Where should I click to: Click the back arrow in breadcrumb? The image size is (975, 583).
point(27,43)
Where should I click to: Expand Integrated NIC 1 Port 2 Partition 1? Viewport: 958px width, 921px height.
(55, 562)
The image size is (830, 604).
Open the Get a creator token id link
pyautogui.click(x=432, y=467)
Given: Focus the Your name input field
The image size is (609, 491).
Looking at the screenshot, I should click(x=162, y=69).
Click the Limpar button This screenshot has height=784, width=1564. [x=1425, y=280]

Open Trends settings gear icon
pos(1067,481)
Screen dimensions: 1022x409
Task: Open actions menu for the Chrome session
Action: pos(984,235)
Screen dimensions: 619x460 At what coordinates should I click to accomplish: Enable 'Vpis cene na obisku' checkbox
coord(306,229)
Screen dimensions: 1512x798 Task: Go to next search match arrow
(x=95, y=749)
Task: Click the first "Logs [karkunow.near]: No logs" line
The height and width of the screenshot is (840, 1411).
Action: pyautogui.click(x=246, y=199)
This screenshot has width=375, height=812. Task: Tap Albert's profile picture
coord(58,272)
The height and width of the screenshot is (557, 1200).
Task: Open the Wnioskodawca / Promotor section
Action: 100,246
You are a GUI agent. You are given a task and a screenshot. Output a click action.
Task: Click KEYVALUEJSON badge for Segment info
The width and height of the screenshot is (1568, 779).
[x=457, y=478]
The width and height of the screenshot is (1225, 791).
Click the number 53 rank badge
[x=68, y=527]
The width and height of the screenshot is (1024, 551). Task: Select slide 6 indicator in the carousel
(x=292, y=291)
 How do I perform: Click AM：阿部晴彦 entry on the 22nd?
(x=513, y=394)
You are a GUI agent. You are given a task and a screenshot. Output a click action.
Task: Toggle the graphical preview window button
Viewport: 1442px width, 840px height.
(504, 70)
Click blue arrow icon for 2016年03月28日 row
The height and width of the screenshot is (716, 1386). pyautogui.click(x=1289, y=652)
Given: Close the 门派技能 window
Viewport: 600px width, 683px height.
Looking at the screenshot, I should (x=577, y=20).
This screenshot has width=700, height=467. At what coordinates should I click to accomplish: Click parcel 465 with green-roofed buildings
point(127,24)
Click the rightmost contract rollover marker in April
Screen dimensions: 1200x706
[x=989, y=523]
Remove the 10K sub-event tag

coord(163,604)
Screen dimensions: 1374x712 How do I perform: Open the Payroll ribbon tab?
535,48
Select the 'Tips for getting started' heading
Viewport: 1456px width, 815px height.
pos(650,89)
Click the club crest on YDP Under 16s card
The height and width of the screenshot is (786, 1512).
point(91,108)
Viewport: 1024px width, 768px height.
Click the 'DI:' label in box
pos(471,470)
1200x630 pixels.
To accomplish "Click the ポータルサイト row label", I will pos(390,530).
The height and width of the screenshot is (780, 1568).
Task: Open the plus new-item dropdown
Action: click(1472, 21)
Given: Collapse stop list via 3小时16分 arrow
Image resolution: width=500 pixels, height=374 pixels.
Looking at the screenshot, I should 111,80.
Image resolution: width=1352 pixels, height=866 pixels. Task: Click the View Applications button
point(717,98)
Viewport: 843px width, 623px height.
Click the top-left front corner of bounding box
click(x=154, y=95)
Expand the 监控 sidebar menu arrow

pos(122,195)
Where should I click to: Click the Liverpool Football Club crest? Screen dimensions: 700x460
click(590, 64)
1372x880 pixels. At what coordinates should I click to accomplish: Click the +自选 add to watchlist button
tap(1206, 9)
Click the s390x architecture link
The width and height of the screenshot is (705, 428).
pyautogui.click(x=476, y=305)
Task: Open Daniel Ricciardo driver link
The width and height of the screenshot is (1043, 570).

——————————

* [Exercise aim] So that nothing is lost, retype every entry in the listing above exactly.

* [Solution to the problem]
Where should I click to: Click the back arrow in breadcrumb? The image size is (975, 583).
point(27,43)
Where should I click to: Expand Integrated NIC 1 Port 2 Partition 1? Viewport: 958px width, 921px height.
(55, 562)
The image size is (830, 604).
Open the Get a creator token id link
pyautogui.click(x=432, y=467)
Given: Focus the Your name input field
The image size is (609, 491).
Looking at the screenshot, I should click(x=162, y=69).
Click the Limpar button This screenshot has height=784, width=1564. [x=1425, y=280]

Open Trends settings gear icon
pos(1067,481)
Screen dimensions: 1022x409
Task: Open actions menu for the Chrome session
Action: pos(984,235)
Screen dimensions: 619x460 At what coordinates should I click to accomplish: Enable 'Vpis cene na obisku' checkbox
coord(306,229)
Screen dimensions: 1512x798 Task: Go to next search match arrow
(x=95, y=749)
Task: Click the first "Logs [karkunow.near]: No logs" line
The height and width of the screenshot is (840, 1411).
Action: pyautogui.click(x=246, y=199)
This screenshot has width=375, height=812. Task: Tap Albert's profile picture
coord(58,272)
The height and width of the screenshot is (557, 1200).
Task: Open the Wnioskodawca / Promotor section
Action: 100,246
You are a GUI agent. You are given a task and a screenshot. Output a click action.
Task: Click KEYVALUEJSON badge for Segment info
The width and height of the screenshot is (1568, 779).
[x=457, y=478]
The width and height of the screenshot is (1225, 791).
Click the number 53 rank badge
[x=68, y=527]
The width and height of the screenshot is (1024, 551). Task: Select slide 6 indicator in the carousel
(x=292, y=291)
 How do I perform: Click AM：阿部晴彦 entry on the 22nd?
(x=513, y=394)
You are a GUI agent. You are given a task and a screenshot. Output a click action.
Task: Toggle the graphical preview window button
Viewport: 1442px width, 840px height.
(504, 70)
Click blue arrow icon for 2016年03月28日 row
The height and width of the screenshot is (716, 1386). pyautogui.click(x=1289, y=652)
Given: Close the 门派技能 window
Viewport: 600px width, 683px height.
Looking at the screenshot, I should (x=577, y=20).
This screenshot has width=700, height=467. At what coordinates should I click to accomplish: Click parcel 465 with green-roofed buildings
point(127,24)
Click the rightmost contract rollover marker in April
Screen dimensions: 1200x706
[x=989, y=523]
Remove the 10K sub-event tag

coord(163,604)
Screen dimensions: 1374x712 How do I perform: Open the Payroll ribbon tab?
535,48
Select the 'Tips for getting started' heading
Viewport: 1456px width, 815px height.
pos(650,89)
Click the club crest on YDP Under 16s card
The height and width of the screenshot is (786, 1512).
point(91,108)
Viewport: 1024px width, 768px height.
Click the 'DI:' label in box
pos(471,470)
1200x630 pixels.
To accomplish "Click the ポータルサイト row label", I will pos(390,530).
The height and width of the screenshot is (780, 1568).
Task: Open the plus new-item dropdown
Action: click(1472, 21)
Given: Collapse stop list via 3小时16分 arrow
Image resolution: width=500 pixels, height=374 pixels.
Looking at the screenshot, I should 111,80.
Image resolution: width=1352 pixels, height=866 pixels. Task: Click the View Applications button
point(717,98)
Viewport: 843px width, 623px height.
Click the top-left front corner of bounding box
click(x=154, y=95)
Expand the 监控 sidebar menu arrow

pos(122,195)
Where should I click to: Click the Liverpool Football Club crest? Screen dimensions: 700x460
click(590, 64)
1372x880 pixels. At what coordinates should I click to accomplish: Click the +自选 add to watchlist button
tap(1206, 9)
Click the s390x architecture link
The width and height of the screenshot is (705, 428).
pyautogui.click(x=476, y=305)
Task: Open Daniel Ricciardo driver link
The width and height of the screenshot is (1043, 570).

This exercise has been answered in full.